Intel’s $600 Million WiMax Bet
Businessweek July 6, 2006
An investment in Craig McCaw’s Clearwire shows the chipmaker is serious about the technology for wireless broadband over large areas Any doubts about Intel’s commitment to its fledgling WiMax business were just dashed. Despite rumors the computer chipmaker has considered dumping the business as part of a broad reorganization now under way, Intel (INTC ) on July 5 announced it would invest $600 million in Clearwire, the wireless broadband provider founded by cellular pioneer Craig McCaw.
The goal: to help build a nationwide service that equips notebook PCs for fast Web access and Internet-based calling over vast swaths of the U.S.
INTENSE RACE. The surprise announcement of Intel’s second investment in Kirkland (Wash.)-based Clearwire in recent years is a big shot in the arm for WiMax, a technology that blankets large areas with wireless broadband. It’s likely to accelerate efforts by big-name wireless carriers to offer competing technology. “The U.S. is now going to get a high-speed wireless broadband network sooner than it would have,” says Intel Executive Vice-President Sean Maloney, who spoke to BusinessWeek in an interview.[…]

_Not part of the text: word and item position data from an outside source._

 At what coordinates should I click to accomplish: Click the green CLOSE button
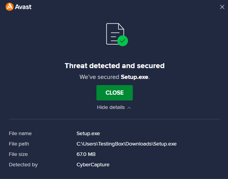(115, 93)
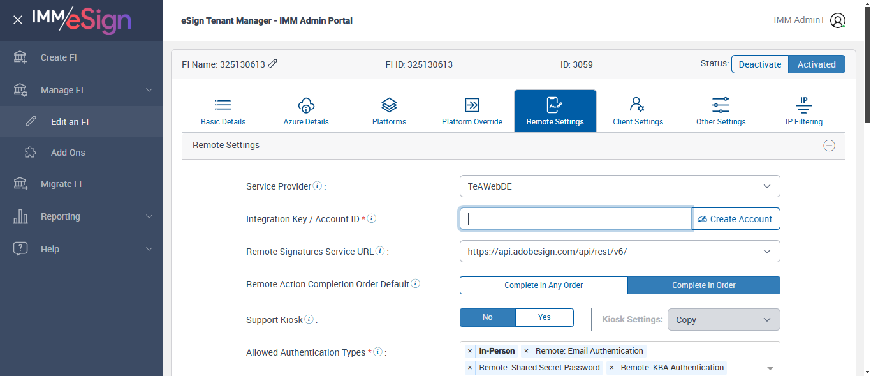Open the Service Provider dropdown
Screen dimensions: 871x376
619,186
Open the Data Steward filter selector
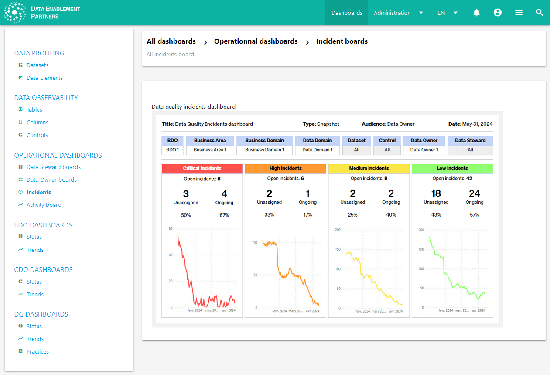 (470, 150)
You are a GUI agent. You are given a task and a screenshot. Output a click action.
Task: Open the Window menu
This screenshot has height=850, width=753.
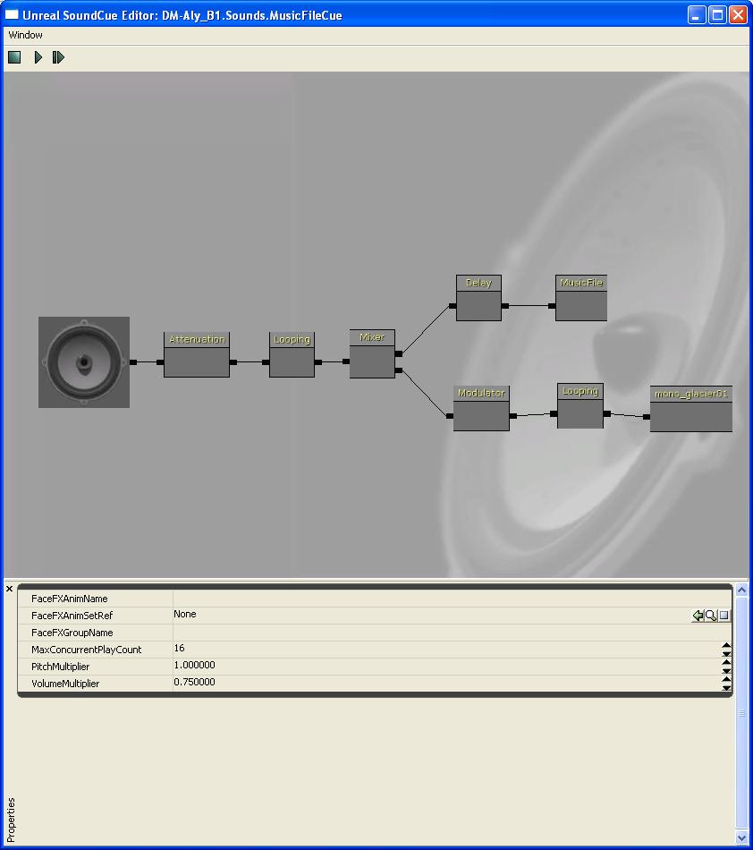point(25,35)
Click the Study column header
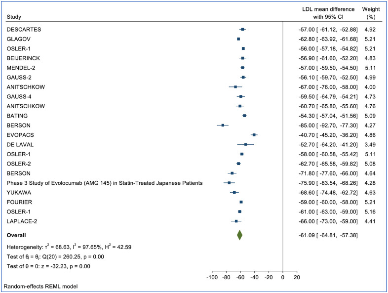The height and width of the screenshot is (293, 388). (14, 18)
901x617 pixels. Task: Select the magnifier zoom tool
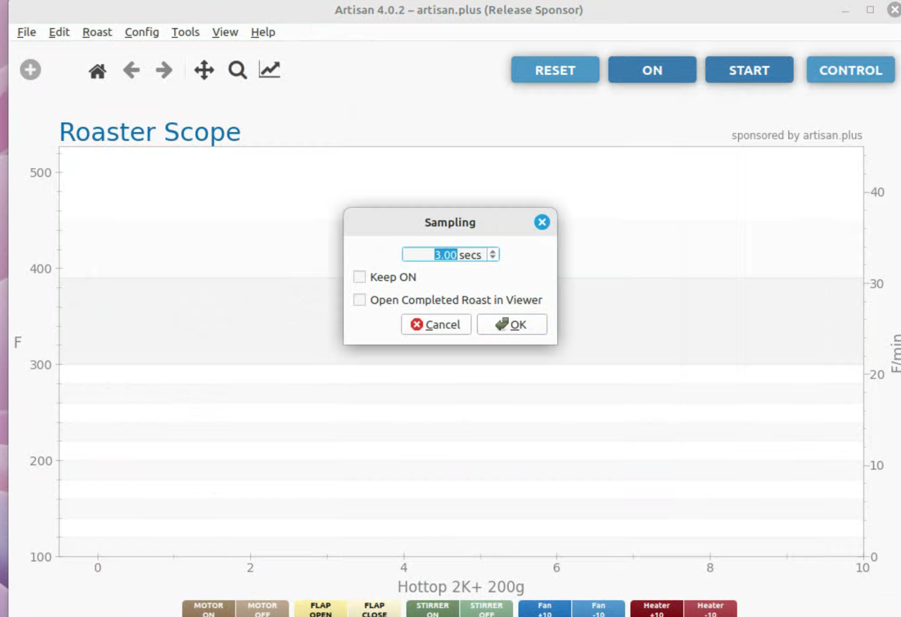click(237, 70)
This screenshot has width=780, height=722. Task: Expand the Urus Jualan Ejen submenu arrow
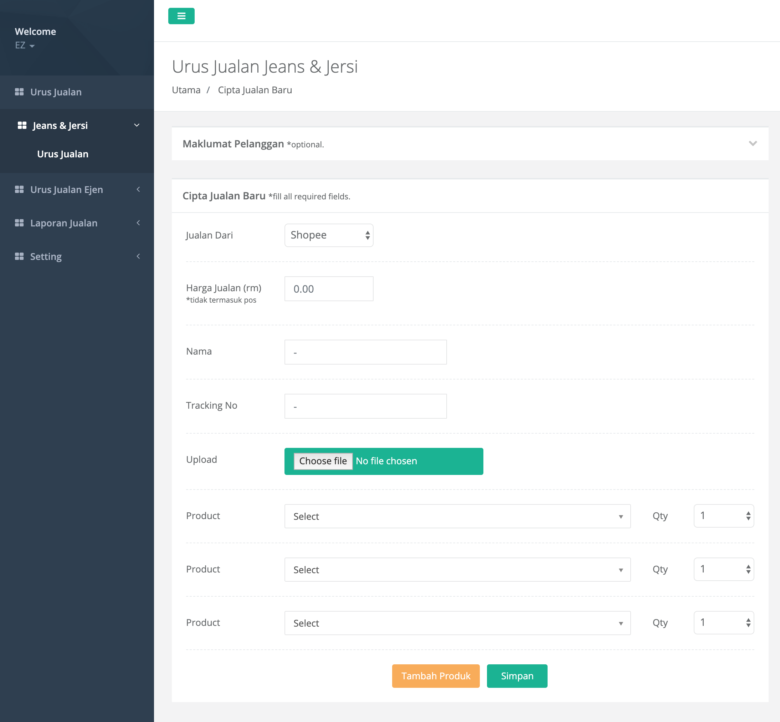coord(138,189)
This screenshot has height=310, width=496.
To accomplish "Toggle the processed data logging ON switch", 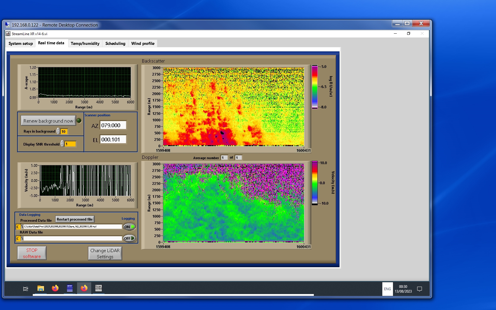I will [x=129, y=227].
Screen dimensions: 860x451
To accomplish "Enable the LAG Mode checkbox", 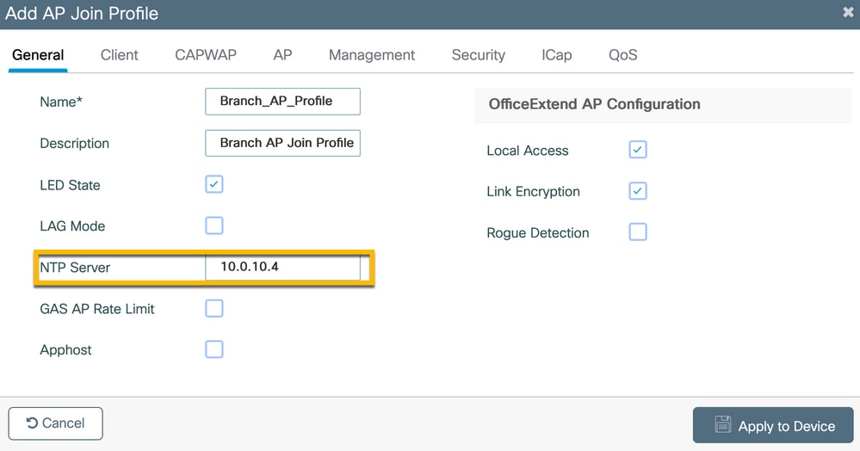I will tap(213, 226).
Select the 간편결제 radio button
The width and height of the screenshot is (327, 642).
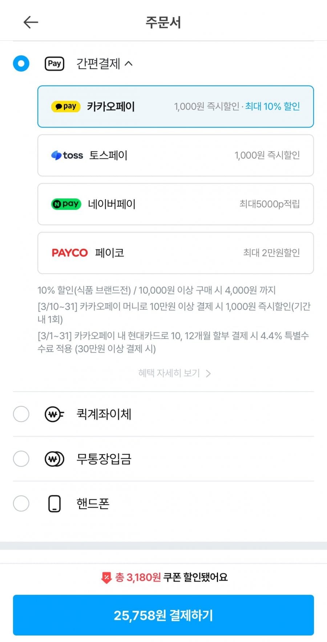(21, 64)
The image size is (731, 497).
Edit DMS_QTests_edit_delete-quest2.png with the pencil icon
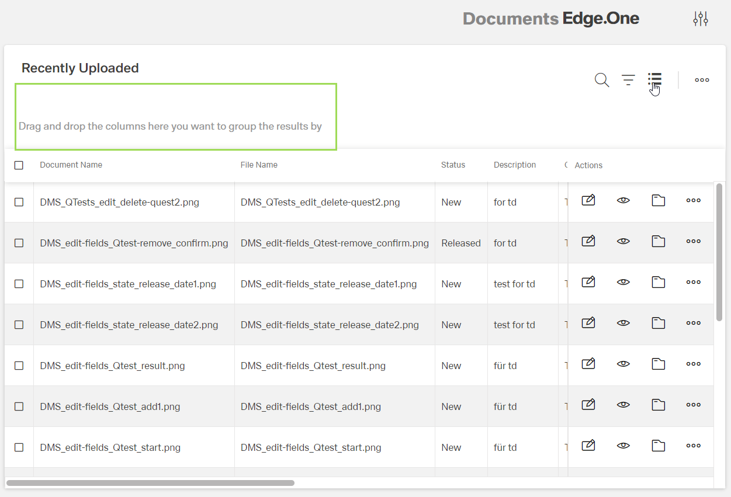click(x=588, y=200)
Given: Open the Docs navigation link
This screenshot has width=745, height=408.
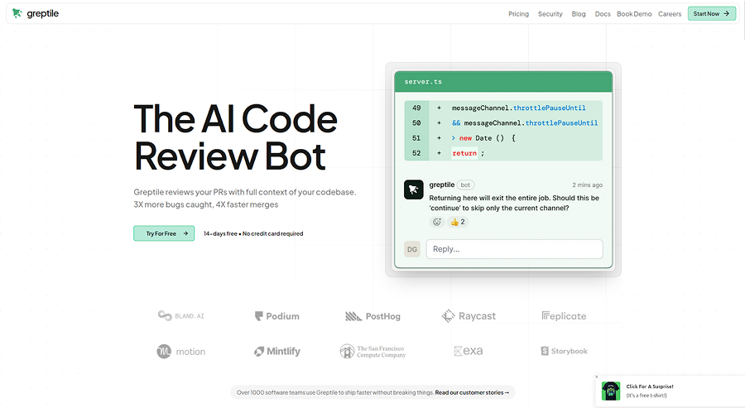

WiMax could benefit consumers by providing a low-cost alternative to the high-speed Internet access being offered by the cable and telecom operators that dominate the market in a duopoly. Upstarts could use WiMax to break cheaply into incumbents’ markets, offering lower prices and higher speeds.
Clearwire, for example, has introduced a precursor to WiMax in 27 smaller cities across the country. AOL sells a rebranded Clearwire service called AOL High Speed in parts of California and Florida for as low as $26 a month.
INTEL’S CLOUT. Intel executives have called WiMax one of the biggest potential disruptive technologies in the world. With WiMax, Intel aims to duplicate its successful Wi-Fi strategy. In 2003 the chipmaker rolled out its Centrino line of Wi-Fi chips, a move that helped bring the wireless home network to tens of millions.
In that case, Intel used market clout to convince its core customers—PC makers—to adopt Centrino as a standard. The company next year plans to incorporate dual Wi-Fi/WiMax chips into its Centrino platform to help propel the market. […]
To date, Clearwire has limited its ambitions to rural locations that traditionally have been underserved by major carriers because of the economics of delivering high-speed service there. Last year, the company swapped spectrum it owned in larger cities with Sprint Nextel to better align its network.
Still, Clearwire is in the process of delivering service to Seattle, one of the nation’s top technology centers, and Honolulu. That could signal a broader effort to roll out to major cities. And it may be just the impetus Intel needs to once again turn industries on their ear.